# TASK PROMPT
What is needed here is every entry, retyped exactly.
[[ DATA SECTION open ]]
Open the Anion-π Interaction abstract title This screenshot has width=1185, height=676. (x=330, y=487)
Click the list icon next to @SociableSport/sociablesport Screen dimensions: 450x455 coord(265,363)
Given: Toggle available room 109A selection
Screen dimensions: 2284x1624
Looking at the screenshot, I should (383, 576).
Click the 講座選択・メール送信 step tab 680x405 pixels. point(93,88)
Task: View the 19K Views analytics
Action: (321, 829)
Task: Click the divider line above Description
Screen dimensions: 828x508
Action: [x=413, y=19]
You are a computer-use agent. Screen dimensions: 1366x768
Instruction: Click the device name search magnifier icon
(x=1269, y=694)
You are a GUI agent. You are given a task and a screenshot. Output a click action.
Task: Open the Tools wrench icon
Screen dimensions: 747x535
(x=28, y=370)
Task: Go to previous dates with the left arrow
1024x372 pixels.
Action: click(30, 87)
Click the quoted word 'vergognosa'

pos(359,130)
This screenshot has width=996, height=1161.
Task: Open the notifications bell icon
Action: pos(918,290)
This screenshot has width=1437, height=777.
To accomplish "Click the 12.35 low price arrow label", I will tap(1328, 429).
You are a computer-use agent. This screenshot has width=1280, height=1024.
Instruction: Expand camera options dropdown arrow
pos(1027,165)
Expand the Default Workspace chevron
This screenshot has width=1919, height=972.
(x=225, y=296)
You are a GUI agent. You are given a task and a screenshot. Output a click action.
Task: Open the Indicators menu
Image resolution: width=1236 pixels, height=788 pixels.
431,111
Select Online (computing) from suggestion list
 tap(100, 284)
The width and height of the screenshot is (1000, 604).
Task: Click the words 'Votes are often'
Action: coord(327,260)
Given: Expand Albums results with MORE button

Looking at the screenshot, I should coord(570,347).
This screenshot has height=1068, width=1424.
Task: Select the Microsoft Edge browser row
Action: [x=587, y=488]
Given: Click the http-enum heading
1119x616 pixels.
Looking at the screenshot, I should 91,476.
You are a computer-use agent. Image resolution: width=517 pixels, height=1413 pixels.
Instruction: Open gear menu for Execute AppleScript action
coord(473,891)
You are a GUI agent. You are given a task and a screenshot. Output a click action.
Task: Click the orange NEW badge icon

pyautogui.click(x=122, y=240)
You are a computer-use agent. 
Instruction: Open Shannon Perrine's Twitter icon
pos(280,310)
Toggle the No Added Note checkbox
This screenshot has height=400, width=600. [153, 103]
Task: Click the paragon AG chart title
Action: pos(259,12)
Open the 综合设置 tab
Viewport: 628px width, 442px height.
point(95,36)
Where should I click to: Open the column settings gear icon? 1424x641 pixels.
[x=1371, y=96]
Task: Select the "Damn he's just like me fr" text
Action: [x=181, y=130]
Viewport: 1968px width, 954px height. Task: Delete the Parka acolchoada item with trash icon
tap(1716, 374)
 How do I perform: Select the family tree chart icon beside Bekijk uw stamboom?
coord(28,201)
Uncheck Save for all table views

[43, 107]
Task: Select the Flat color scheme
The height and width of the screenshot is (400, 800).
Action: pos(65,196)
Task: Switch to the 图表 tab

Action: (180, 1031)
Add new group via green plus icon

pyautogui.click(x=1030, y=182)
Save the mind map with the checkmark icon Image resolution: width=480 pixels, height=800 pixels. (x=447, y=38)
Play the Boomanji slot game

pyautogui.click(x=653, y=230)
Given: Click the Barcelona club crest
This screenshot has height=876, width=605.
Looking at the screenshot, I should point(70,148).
[[ DATA SECTION closed ]]
# RESULT
Open the Anion-π Interaction abstract title This screenshot has width=1185, height=676. (x=330, y=487)
Click the list icon next to @SociableSport/sociablesport Screen dimensions: 450x455 coord(265,363)
Given: Toggle available room 109A selection
Screen dimensions: 2284x1624
Looking at the screenshot, I should (383, 576).
Click the 講座選択・メール送信 step tab 680x405 pixels. point(93,88)
Task: View the 19K Views analytics
Action: (321, 829)
Task: Click the divider line above Description
Screen dimensions: 828x508
Action: [x=413, y=19]
You are a computer-use agent. Screen dimensions: 1366x768
Instruction: Click the device name search magnifier icon
(x=1269, y=694)
You are a GUI agent. You are given a task and a screenshot. Output a click action.
Task: Open the Tools wrench icon
Screen dimensions: 747x535
(x=28, y=370)
Task: Go to previous dates with the left arrow
1024x372 pixels.
Action: click(30, 87)
Click the quoted word 'vergognosa'

pos(359,130)
This screenshot has width=996, height=1161.
Task: Open the notifications bell icon
Action: pos(918,290)
This screenshot has width=1437, height=777.
To accomplish "Click the 12.35 low price arrow label", I will tap(1328, 429).
You are a computer-use agent. This screenshot has width=1280, height=1024.
Instruction: Expand camera options dropdown arrow
pos(1027,165)
Expand the Default Workspace chevron
This screenshot has width=1919, height=972.
(x=225, y=296)
You are a GUI agent. You are given a task and a screenshot. Output a click action.
Task: Open the Indicators menu
Image resolution: width=1236 pixels, height=788 pixels.
431,111
Select Online (computing) from suggestion list
 tap(100, 284)
The width and height of the screenshot is (1000, 604).
Task: Click the words 'Votes are often'
Action: coord(327,260)
Given: Expand Albums results with MORE button

Looking at the screenshot, I should coord(570,347).
This screenshot has height=1068, width=1424.
Task: Select the Microsoft Edge browser row
Action: [x=587, y=488]
Given: Click the http-enum heading
1119x616 pixels.
Looking at the screenshot, I should 91,476.
You are a computer-use agent. Image resolution: width=517 pixels, height=1413 pixels.
Instruction: Open gear menu for Execute AppleScript action
coord(473,891)
You are a GUI agent. You are given a task and a screenshot. Output a click action.
Task: Click the orange NEW badge icon

pyautogui.click(x=122, y=240)
You are a computer-use agent. 
Instruction: Open Shannon Perrine's Twitter icon
pos(280,310)
Toggle the No Added Note checkbox
This screenshot has height=400, width=600. [153, 103]
Task: Click the paragon AG chart title
Action: pos(259,12)
Open the 综合设置 tab
Viewport: 628px width, 442px height.
point(95,36)
Where should I click to: Open the column settings gear icon? 1424x641 pixels.
[x=1371, y=96]
Task: Select the "Damn he's just like me fr" text
Action: [x=181, y=130]
Viewport: 1968px width, 954px height. Task: Delete the Parka acolchoada item with trash icon
tap(1716, 374)
 How do I perform: Select the family tree chart icon beside Bekijk uw stamboom?
coord(28,201)
Uncheck Save for all table views

[43, 107]
Task: Select the Flat color scheme
The height and width of the screenshot is (400, 800).
Action: pos(65,196)
Task: Switch to the 图表 tab

Action: (180, 1031)
Add new group via green plus icon

pyautogui.click(x=1030, y=182)
Save the mind map with the checkmark icon Image resolution: width=480 pixels, height=800 pixels. (x=447, y=38)
Play the Boomanji slot game

pyautogui.click(x=653, y=230)
Given: Click the Barcelona club crest
This screenshot has height=876, width=605.
Looking at the screenshot, I should point(70,148).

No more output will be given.